Mr Somyurek said the monitor would assess the council’s policies and processes in relation to the appointment of Mr Spiller, councillor interaction with council staff, the maintenance of a safe workplace and the handling of confidential information.

The monitor will also examine the delivery of services to the community and council’s decision making.

Mr Somyurek said the monitor would work with the council to ensure “sound and effective governance” in light of the instability in senior management over the past three years.

On Tuesday night, councillors voted to sack chief executive Simon Overland.
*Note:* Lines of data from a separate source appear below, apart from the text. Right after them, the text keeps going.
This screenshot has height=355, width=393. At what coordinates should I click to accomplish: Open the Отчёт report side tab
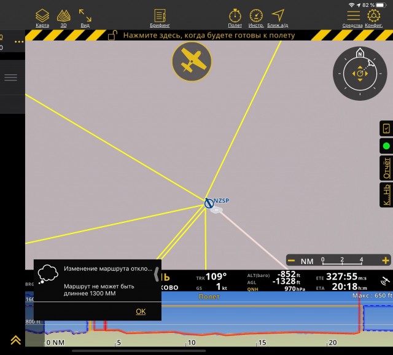[x=386, y=168]
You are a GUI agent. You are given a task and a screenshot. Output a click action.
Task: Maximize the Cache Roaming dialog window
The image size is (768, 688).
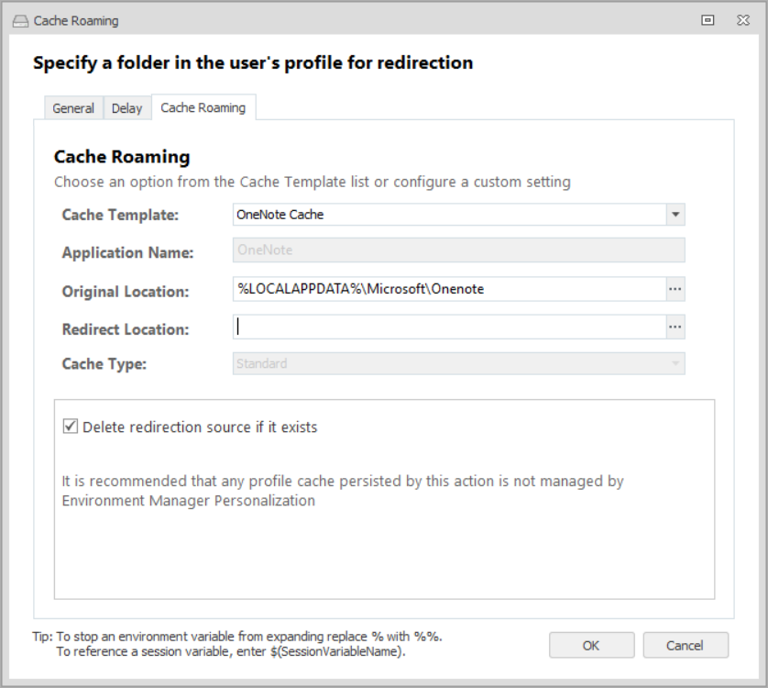pos(708,20)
He is the third chief executive to be shown the door at Whittlesea since April 2016.

Mr Overland had been on indefinite leave from the council since November 20, citing concerns about his health and safety.

He has blamed the behaviour of some councillors for his decision to take indefinite leave.

“In many respects the behaviours of some councillors have deteriorated, therefore increasing the risks to health and wellbeing,” he said.

“The situation has been very difficult now for two years, but with recent changes on council, I now regrettably find my own health and safety significantly affected.”

Mr Overland was appointed as chief executive in July 2017 for five years.

Mr Wolf said the monitor would provide further advice to the minister should the behaviour of councillors deteriorate further.

The council has been plagued by bullying allegations in recent weeks, with former mayor Lawrie Cox labelling the council an “unsafe working environment”.

Cr Cox told Star Weekly instances of “abuse, harassment and bullying” by some councillors had “intensified” since the council’s November 7 statutory meeting during which Cr Emilia Lisa Sterjova was appointed mayor.

Last week, Yan Yean MP Danielle Green said the council had become a “toxic workplace” and called for the councillors responsible for the ‘hiring and firing” of Whittlesea council chief executives in recent years to stand down at the next election.